Activity>
Each record that follows must be given again without alteration.
***** Entries shown *****
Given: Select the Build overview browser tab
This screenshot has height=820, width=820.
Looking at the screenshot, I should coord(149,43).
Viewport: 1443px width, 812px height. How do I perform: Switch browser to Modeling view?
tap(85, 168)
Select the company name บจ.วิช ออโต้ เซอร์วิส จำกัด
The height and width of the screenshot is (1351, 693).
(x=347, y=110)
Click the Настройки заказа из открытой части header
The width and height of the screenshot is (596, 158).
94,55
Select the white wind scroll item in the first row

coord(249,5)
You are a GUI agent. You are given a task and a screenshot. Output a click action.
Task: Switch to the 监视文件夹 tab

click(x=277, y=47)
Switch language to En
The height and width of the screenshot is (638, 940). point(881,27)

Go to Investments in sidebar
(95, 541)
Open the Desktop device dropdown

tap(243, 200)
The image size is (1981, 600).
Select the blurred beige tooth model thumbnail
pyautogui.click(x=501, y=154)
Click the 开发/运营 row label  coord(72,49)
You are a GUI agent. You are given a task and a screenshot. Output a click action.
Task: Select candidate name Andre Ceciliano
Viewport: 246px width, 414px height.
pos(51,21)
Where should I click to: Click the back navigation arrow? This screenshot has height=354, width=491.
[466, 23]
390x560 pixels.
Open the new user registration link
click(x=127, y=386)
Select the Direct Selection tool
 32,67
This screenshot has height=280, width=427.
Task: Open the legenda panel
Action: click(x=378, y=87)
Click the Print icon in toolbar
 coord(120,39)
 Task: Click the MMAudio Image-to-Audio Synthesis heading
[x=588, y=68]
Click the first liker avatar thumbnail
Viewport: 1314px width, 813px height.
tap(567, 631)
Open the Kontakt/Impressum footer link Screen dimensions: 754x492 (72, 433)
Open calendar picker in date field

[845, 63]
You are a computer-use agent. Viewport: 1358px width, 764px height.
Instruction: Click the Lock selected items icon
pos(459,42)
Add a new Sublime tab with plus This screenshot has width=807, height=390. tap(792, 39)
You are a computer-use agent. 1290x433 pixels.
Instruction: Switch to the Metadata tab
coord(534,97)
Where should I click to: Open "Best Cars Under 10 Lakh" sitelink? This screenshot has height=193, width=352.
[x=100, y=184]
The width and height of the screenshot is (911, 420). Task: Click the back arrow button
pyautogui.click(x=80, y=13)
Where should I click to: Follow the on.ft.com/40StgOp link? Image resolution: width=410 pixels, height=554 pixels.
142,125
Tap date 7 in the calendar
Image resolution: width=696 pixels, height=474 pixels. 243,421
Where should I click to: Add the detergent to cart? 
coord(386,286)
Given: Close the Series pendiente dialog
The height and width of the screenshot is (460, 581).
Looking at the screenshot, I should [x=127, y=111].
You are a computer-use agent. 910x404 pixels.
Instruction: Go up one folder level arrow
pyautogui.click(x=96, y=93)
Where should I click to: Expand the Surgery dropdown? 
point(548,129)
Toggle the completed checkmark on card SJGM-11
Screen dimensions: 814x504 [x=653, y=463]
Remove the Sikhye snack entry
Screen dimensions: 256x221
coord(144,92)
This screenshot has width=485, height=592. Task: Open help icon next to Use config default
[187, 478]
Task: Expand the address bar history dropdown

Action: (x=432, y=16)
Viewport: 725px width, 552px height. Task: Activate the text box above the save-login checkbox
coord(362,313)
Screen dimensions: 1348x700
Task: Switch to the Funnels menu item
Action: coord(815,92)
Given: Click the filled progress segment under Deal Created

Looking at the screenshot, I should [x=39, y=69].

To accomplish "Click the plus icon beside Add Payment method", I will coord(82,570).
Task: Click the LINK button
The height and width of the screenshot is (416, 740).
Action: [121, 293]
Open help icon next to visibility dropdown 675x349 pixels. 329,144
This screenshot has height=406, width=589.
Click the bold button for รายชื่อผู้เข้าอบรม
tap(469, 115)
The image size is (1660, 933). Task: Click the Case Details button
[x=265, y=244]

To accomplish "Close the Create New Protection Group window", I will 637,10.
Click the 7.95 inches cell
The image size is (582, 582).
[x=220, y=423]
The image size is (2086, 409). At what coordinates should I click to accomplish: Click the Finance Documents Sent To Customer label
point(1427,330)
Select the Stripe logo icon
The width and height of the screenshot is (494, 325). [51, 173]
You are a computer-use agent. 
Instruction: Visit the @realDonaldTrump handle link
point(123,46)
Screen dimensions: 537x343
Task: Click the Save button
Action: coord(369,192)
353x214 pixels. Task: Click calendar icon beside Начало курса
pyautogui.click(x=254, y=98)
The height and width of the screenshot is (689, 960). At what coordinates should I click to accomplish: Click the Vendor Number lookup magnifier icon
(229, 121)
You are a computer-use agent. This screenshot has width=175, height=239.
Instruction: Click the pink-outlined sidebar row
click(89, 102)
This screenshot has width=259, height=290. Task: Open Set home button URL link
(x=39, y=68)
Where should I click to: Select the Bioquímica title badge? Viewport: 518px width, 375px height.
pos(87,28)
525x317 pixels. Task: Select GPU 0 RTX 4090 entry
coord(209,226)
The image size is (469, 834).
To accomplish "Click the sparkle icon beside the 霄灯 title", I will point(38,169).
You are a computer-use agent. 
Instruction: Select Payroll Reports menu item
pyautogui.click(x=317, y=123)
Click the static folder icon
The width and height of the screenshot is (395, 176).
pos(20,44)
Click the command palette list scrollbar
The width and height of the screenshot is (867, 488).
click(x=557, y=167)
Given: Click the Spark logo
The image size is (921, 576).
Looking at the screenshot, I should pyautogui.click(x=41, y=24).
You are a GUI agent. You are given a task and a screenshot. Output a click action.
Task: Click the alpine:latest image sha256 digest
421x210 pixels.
*****
Response box>
Given: Select the Build overview browser tab
This screenshot has height=820, width=820.
Looking at the screenshot, I should coord(149,43).
Viewport: 1443px width, 812px height. How do I perform: Switch browser to Modeling view?
tap(85, 168)
Select the company name บจ.วิช ออโต้ เซอร์วิส จำกัด
The height and width of the screenshot is (1351, 693).
(x=347, y=110)
Click the Настройки заказа из открытой части header
The width and height of the screenshot is (596, 158).
94,55
Select the white wind scroll item in the first row

coord(249,5)
You are a GUI agent. You are given a task and a screenshot. Output a click action.
Task: Switch to the 监视文件夹 tab

click(x=277, y=47)
Switch language to En
The height and width of the screenshot is (638, 940). point(881,27)

Go to Investments in sidebar
(95, 541)
Open the Desktop device dropdown

tap(243, 200)
The image size is (1981, 600).
Select the blurred beige tooth model thumbnail
pyautogui.click(x=501, y=154)
Click the 开发/运营 row label  coord(72,49)
You are a GUI agent. You are given a task and a screenshot. Output a click action.
Task: Select candidate name Andre Ceciliano
Viewport: 246px width, 414px height.
pos(51,21)
Where should I click to: Click the back navigation arrow? This screenshot has height=354, width=491.
[466, 23]
390x560 pixels.
Open the new user registration link
click(x=127, y=386)
Select the Direct Selection tool
 32,67
This screenshot has height=280, width=427.
Task: Open the legenda panel
Action: click(x=378, y=87)
Click the Print icon in toolbar
 coord(120,39)
 Task: Click the MMAudio Image-to-Audio Synthesis heading
[x=588, y=68]
Click the first liker avatar thumbnail
Viewport: 1314px width, 813px height.
tap(567, 631)
Open the Kontakt/Impressum footer link Screen dimensions: 754x492 (72, 433)
Open calendar picker in date field

[845, 63]
You are a computer-use agent. Viewport: 1358px width, 764px height.
Instruction: Click the Lock selected items icon
pos(459,42)
Add a new Sublime tab with plus This screenshot has width=807, height=390. tap(792, 39)
You are a computer-use agent. 1290x433 pixels.
Instruction: Switch to the Metadata tab
coord(534,97)
Where should I click to: Open "Best Cars Under 10 Lakh" sitelink? This screenshot has height=193, width=352.
[x=100, y=184]
The width and height of the screenshot is (911, 420). Task: Click the back arrow button
pyautogui.click(x=80, y=13)
Where should I click to: Follow the on.ft.com/40StgOp link? Image resolution: width=410 pixels, height=554 pixels.
142,125
Tap date 7 in the calendar
Image resolution: width=696 pixels, height=474 pixels. 243,421
Where should I click to: Add the detergent to cart? 
coord(386,286)
Given: Close the Series pendiente dialog
The height and width of the screenshot is (460, 581).
Looking at the screenshot, I should [x=127, y=111].
You are a computer-use agent. 910x404 pixels.
Instruction: Go up one folder level arrow
pyautogui.click(x=96, y=93)
Where should I click to: Expand the Surgery dropdown? 
point(548,129)
Toggle the completed checkmark on card SJGM-11
Screen dimensions: 814x504 [x=653, y=463]
Remove the Sikhye snack entry
Screen dimensions: 256x221
coord(144,92)
This screenshot has width=485, height=592. Task: Open help icon next to Use config default
[187, 478]
Task: Expand the address bar history dropdown

Action: (x=432, y=16)
Viewport: 725px width, 552px height. Task: Activate the text box above the save-login checkbox
coord(362,313)
Screen dimensions: 1348x700
Task: Switch to the Funnels menu item
Action: coord(815,92)
Given: Click the filled progress segment under Deal Created

Looking at the screenshot, I should [x=39, y=69].

To accomplish "Click the plus icon beside Add Payment method", I will coord(82,570).
Task: Click the LINK button
The height and width of the screenshot is (416, 740).
Action: [121, 293]
Open help icon next to visibility dropdown 675x349 pixels. 329,144
This screenshot has height=406, width=589.
Click the bold button for รายชื่อผู้เข้าอบรม
tap(469, 115)
The image size is (1660, 933). Task: Click the Case Details button
[x=265, y=244]

To accomplish "Close the Create New Protection Group window", I will 637,10.
Click the 7.95 inches cell
The image size is (582, 582).
[x=220, y=423]
The image size is (2086, 409). At what coordinates should I click to accomplish: Click the Finance Documents Sent To Customer label
point(1427,330)
Select the Stripe logo icon
The width and height of the screenshot is (494, 325). [51, 173]
You are a computer-use agent. 
Instruction: Visit the @realDonaldTrump handle link
point(123,46)
Screen dimensions: 537x343
Task: Click the Save button
Action: coord(369,192)
353x214 pixels. Task: Click calendar icon beside Начало курса
pyautogui.click(x=254, y=98)
The height and width of the screenshot is (689, 960). At what coordinates should I click to accomplish: Click the Vendor Number lookup magnifier icon
(229, 121)
You are a computer-use agent. This screenshot has width=175, height=239.
Instruction: Click the pink-outlined sidebar row
click(89, 102)
This screenshot has width=259, height=290. Task: Open Set home button URL link
(x=39, y=68)
Where should I click to: Select the Bioquímica title badge? Viewport: 518px width, 375px height.
pos(87,28)
525x317 pixels. Task: Select GPU 0 RTX 4090 entry
coord(209,226)
The image size is (469, 834).
To accomplish "Click the sparkle icon beside the 霄灯 title", I will point(38,169).
You are a computer-use agent. 
Instruction: Select Payroll Reports menu item
pyautogui.click(x=317, y=123)
Click the static folder icon
The width and height of the screenshot is (395, 176).
pos(20,44)
Click the command palette list scrollbar
The width and height of the screenshot is (867, 488).
click(x=557, y=167)
Given: Click the Spark logo
The image size is (921, 576).
Looking at the screenshot, I should pyautogui.click(x=41, y=24).
You are a GUI agent. You are given a task and a screenshot. Output a click action.
Task: Click the alpine:latest image sha256 digest
421x210 pixels.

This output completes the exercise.